### DATA TO EXAMINE
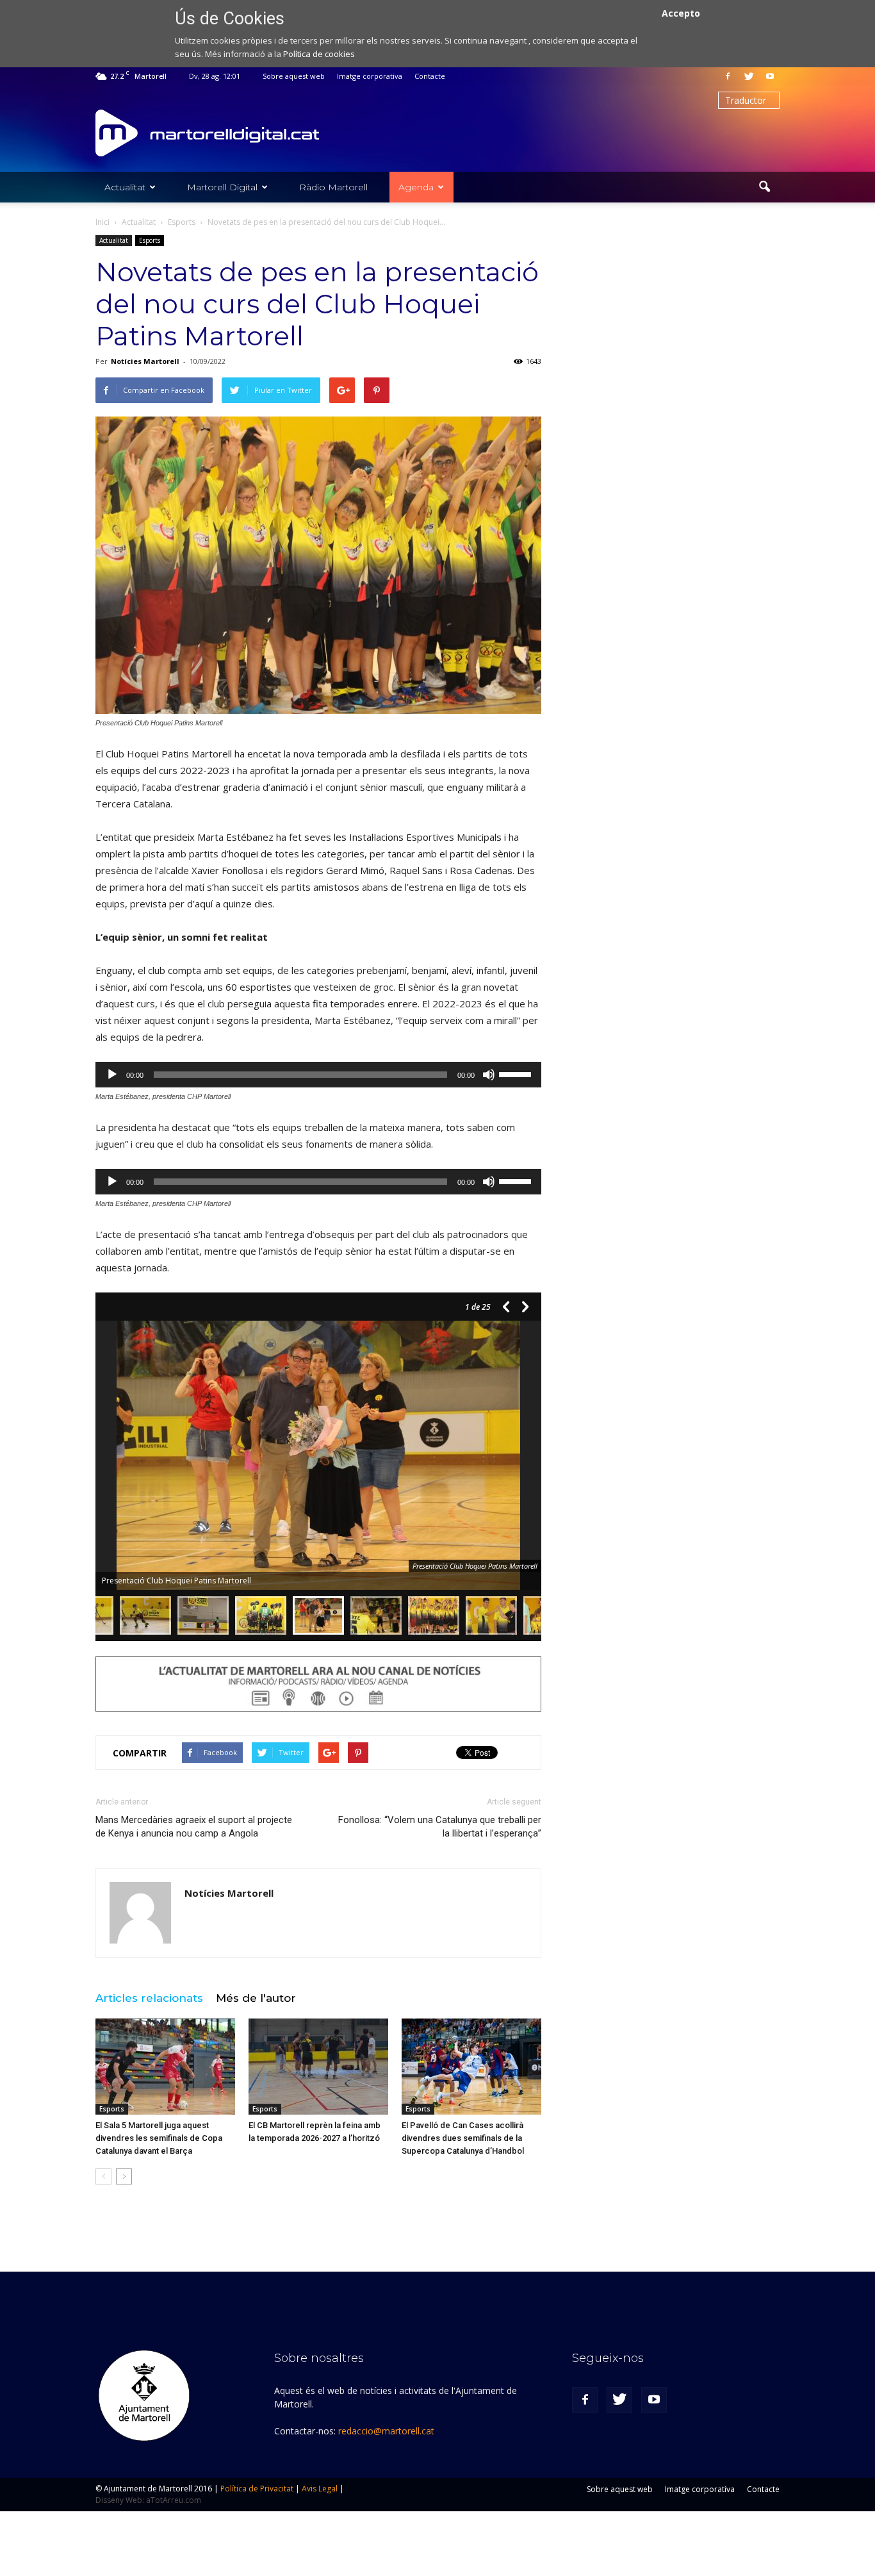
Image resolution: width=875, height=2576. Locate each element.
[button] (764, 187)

---

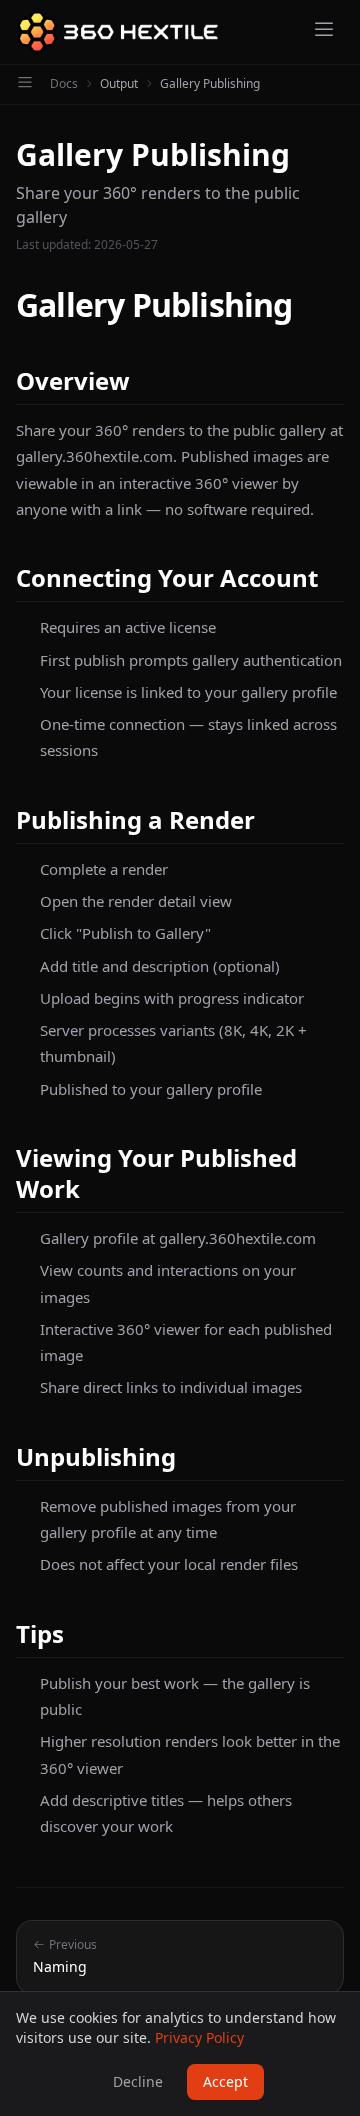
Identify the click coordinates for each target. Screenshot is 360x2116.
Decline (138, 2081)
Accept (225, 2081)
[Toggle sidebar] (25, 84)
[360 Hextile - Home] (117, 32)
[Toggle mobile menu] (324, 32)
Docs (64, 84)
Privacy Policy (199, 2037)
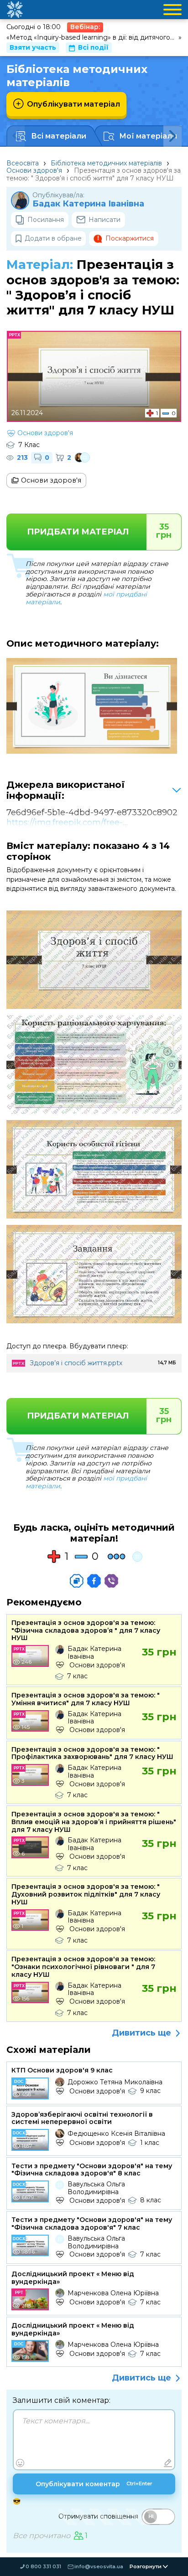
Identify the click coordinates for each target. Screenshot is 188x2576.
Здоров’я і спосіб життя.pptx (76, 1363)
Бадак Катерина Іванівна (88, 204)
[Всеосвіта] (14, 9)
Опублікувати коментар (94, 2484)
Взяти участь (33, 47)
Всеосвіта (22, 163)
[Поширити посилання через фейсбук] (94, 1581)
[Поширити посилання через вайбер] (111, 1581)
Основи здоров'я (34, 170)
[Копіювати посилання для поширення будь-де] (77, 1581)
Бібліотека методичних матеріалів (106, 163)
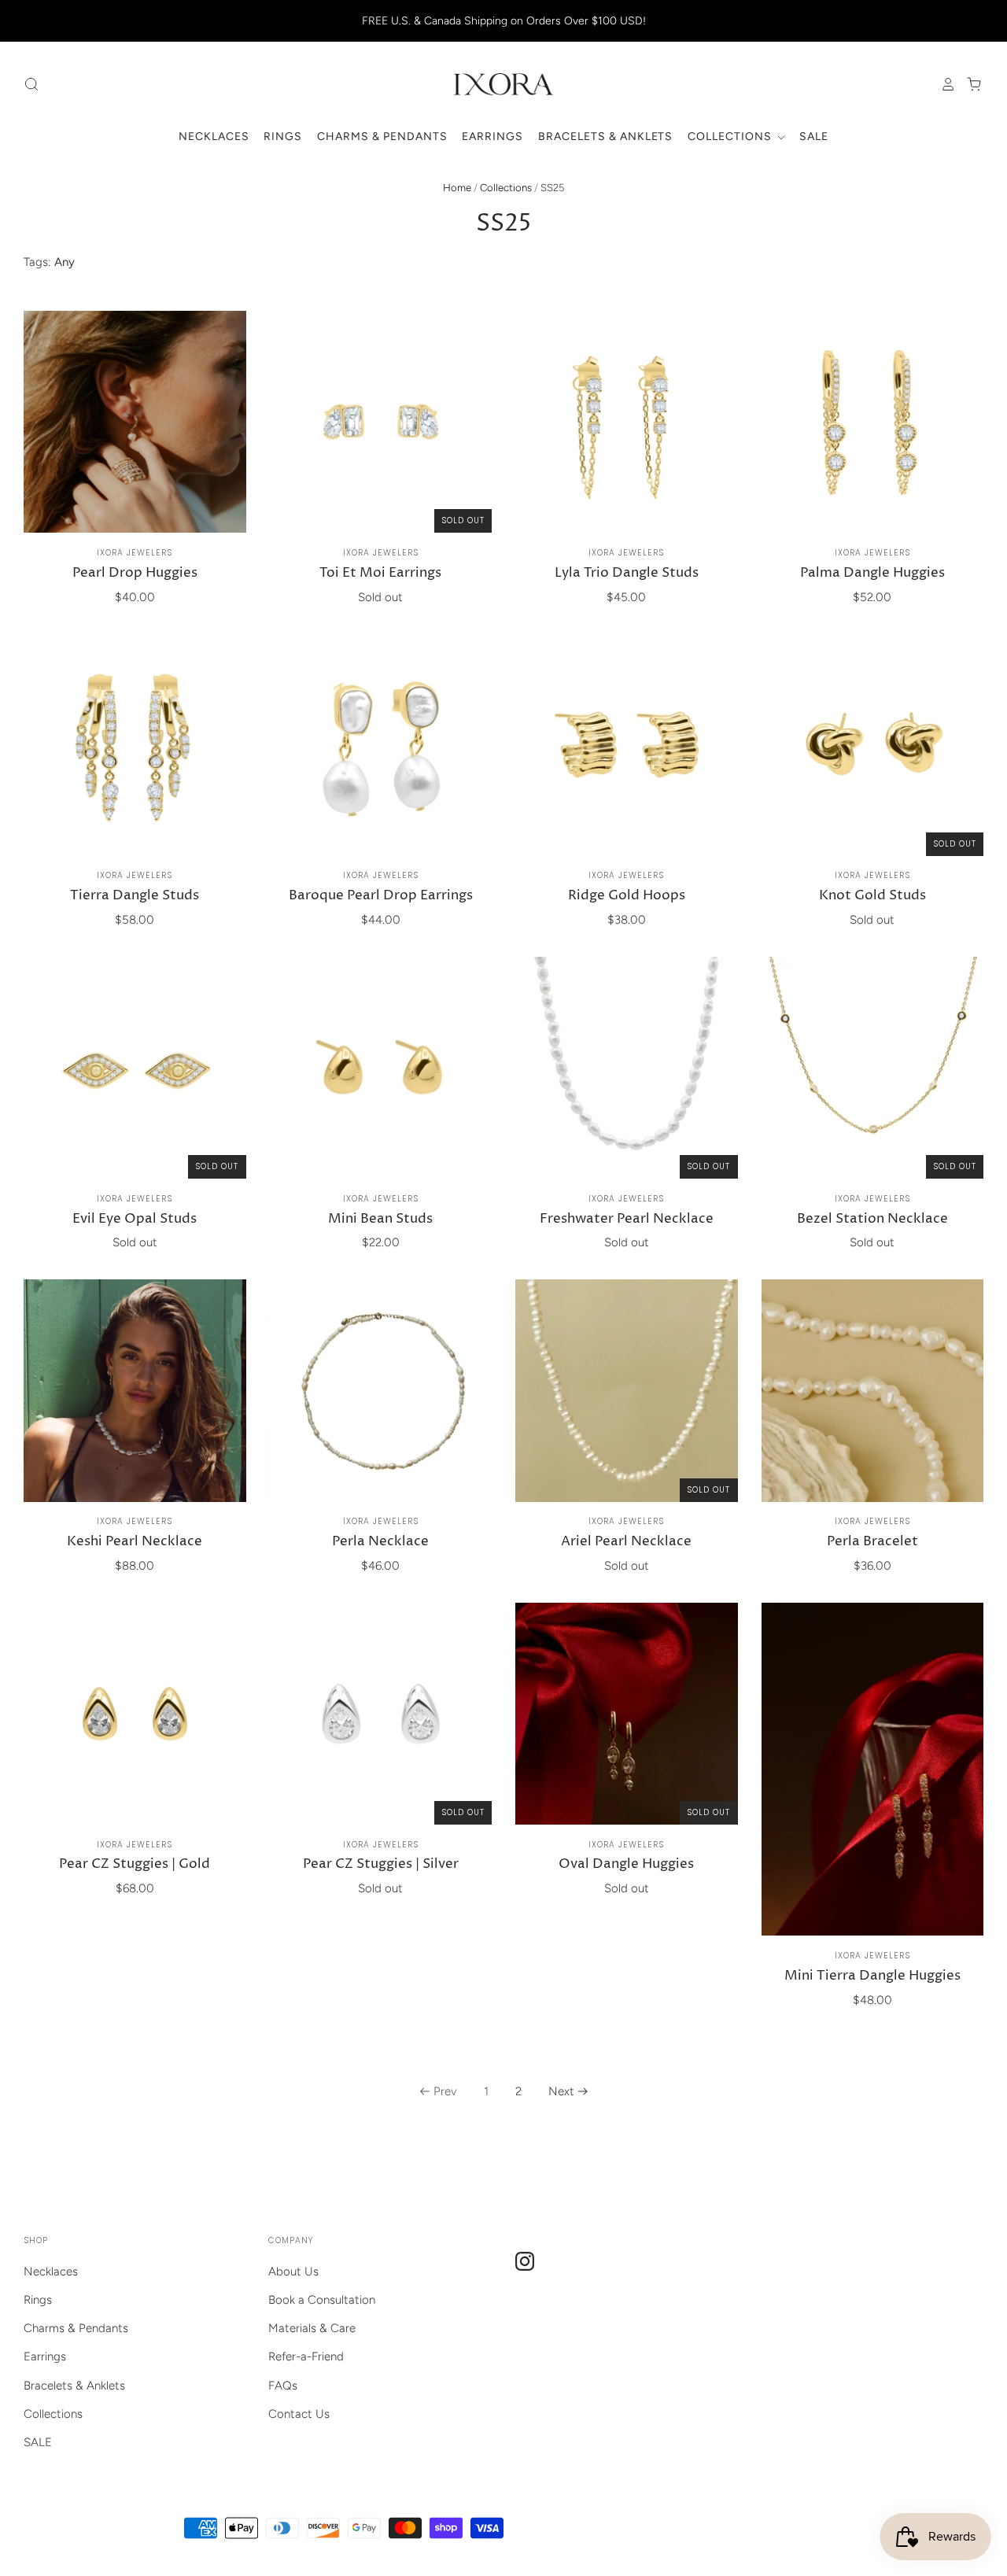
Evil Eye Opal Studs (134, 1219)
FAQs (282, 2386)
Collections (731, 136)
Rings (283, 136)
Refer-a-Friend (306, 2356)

--

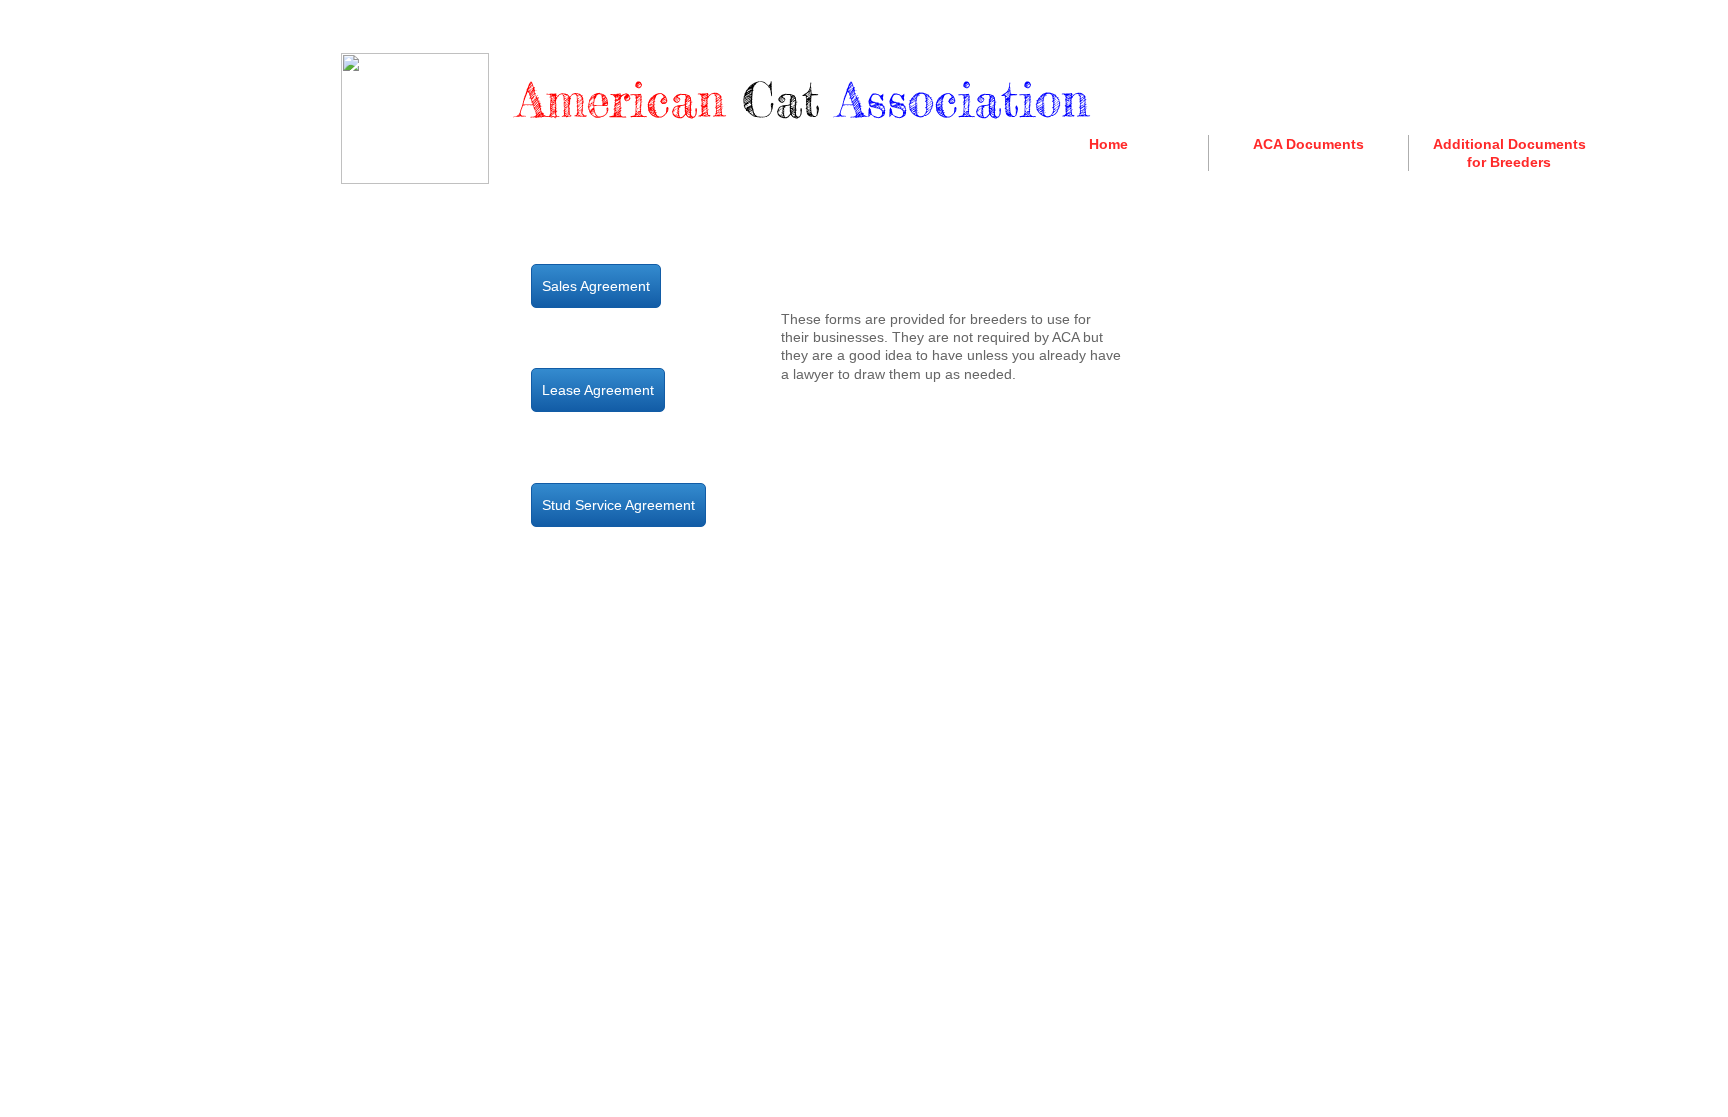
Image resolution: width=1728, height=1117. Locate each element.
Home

### PROBLEM TO WORK ON
Print exactly the lines of the listing above starting at the line containing "Image resolution: width=875, height=2576." and ending at the line containing "[button] (764, 187)", both included.

### WRITTEN ANSWER
Image resolution: width=875, height=2576. Locate each element.
[button] (764, 187)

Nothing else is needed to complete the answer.